### [Exercise details]
Could you repeat word for word only the lines from the one containing "Toggle the bookmark star for this page" to the last line of the data below?
[Data section — start]
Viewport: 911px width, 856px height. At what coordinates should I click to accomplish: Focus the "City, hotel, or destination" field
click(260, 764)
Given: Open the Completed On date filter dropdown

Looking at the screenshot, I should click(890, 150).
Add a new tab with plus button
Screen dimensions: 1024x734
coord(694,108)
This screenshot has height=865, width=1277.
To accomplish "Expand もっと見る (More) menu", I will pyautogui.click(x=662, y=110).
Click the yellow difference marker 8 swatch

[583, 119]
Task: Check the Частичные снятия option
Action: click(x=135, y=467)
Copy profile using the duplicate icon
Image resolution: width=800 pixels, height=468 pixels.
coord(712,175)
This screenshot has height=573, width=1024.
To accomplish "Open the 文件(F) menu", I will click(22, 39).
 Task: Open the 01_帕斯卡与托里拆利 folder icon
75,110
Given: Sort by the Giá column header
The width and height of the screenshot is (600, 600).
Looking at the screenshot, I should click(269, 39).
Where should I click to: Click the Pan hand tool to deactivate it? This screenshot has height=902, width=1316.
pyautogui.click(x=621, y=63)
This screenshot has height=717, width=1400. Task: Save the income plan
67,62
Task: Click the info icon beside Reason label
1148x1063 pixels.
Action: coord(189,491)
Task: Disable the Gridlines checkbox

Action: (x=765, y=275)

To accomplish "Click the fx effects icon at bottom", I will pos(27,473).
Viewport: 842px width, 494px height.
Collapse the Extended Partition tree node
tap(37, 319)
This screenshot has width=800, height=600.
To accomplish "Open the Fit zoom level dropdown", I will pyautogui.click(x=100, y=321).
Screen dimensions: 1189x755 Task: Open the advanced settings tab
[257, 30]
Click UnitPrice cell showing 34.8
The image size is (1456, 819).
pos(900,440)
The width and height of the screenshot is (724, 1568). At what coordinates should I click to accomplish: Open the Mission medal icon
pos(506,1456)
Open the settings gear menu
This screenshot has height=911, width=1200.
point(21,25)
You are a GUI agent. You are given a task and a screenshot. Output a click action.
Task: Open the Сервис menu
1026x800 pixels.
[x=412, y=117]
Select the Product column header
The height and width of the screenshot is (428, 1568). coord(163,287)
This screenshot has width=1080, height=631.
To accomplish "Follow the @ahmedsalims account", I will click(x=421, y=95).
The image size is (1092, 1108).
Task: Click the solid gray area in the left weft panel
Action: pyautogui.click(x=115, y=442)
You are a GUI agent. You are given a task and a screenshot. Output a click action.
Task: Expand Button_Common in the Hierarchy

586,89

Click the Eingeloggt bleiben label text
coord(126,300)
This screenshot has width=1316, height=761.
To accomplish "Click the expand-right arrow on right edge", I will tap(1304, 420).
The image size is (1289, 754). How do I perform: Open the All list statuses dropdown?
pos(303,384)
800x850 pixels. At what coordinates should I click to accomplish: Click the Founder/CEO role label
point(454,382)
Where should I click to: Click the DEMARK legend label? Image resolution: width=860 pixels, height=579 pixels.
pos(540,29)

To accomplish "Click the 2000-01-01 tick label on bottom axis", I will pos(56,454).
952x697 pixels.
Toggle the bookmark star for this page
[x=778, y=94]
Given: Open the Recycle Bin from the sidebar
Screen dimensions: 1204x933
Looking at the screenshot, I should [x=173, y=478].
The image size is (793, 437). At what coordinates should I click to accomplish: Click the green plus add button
[Data section — finish]
### [Reply]
Toggle the bookmark star for this page
[x=778, y=94]
Given: Open the Recycle Bin from the sidebar
Screen dimensions: 1204x933
Looking at the screenshot, I should [x=173, y=478].
The image size is (793, 437). At what coordinates should I click to accomplish: Click the green plus add button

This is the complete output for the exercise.